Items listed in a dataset
■ ■ ■ ■ ■

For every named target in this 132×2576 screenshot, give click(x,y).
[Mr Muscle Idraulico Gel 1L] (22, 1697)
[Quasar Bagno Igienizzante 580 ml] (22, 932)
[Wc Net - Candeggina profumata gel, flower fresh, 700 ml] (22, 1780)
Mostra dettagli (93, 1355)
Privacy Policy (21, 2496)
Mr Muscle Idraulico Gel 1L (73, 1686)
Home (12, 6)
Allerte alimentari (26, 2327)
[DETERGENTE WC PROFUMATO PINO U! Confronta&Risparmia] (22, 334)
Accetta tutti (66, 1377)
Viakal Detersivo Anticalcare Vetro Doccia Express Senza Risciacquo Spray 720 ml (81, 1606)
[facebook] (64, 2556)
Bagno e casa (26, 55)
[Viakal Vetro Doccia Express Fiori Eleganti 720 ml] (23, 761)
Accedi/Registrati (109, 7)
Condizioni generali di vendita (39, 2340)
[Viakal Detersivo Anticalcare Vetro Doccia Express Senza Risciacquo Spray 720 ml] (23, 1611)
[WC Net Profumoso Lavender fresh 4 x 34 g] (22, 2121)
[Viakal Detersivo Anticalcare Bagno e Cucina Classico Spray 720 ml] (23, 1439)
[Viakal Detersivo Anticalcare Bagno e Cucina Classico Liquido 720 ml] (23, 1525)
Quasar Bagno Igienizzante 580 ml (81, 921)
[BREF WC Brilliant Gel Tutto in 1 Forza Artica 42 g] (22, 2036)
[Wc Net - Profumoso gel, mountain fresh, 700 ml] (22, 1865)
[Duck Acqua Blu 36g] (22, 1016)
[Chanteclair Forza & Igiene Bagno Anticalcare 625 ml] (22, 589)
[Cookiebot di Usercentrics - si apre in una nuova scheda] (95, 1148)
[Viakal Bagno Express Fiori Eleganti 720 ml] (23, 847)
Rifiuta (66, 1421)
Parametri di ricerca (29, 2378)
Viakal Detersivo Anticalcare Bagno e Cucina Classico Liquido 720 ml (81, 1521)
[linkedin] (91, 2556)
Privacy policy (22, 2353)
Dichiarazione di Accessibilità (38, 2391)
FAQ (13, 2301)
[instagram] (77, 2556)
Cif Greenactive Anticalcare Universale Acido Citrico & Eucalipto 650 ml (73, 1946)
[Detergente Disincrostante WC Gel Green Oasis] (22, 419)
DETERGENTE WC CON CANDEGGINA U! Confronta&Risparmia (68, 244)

■ ■ ■ ■ ■

_ASSIGNMENT_
Nothing but the lines from the one with "[Wc Net - Profumoso" through the last line of the records above should be retyped, and those word for word.

_ANSWER BOX_
[Wc Net - Profumoso gel, mountain fresh, 700 ml] (22, 1865)
[Duck Acqua Blu 36g] (22, 1016)
[Chanteclair Forza & Igiene Bagno Anticalcare 625 ml] (22, 589)
[Cookiebot di Usercentrics - si apre in una nuova scheda] (95, 1148)
[Viakal Bagno Express Fiori Eleganti 720 ml] (23, 847)
Rifiuta (66, 1421)
Parametri di ricerca (29, 2378)
Viakal Detersivo Anticalcare Bagno e Cucina Classico Liquido 720 ml (81, 1521)
[linkedin] (91, 2556)
Privacy policy (22, 2353)
Dichiarazione di Accessibilità (38, 2391)
FAQ (13, 2301)
[instagram] (77, 2556)
Cif Greenactive Anticalcare Universale Acido Citrico & Eucalipto 650 ml (73, 1946)
[Detergente Disincrostante WC Gel Green Oasis] (22, 419)
DETERGENTE WC CON CANDEGGINA U! Confronta&Risparmia (68, 244)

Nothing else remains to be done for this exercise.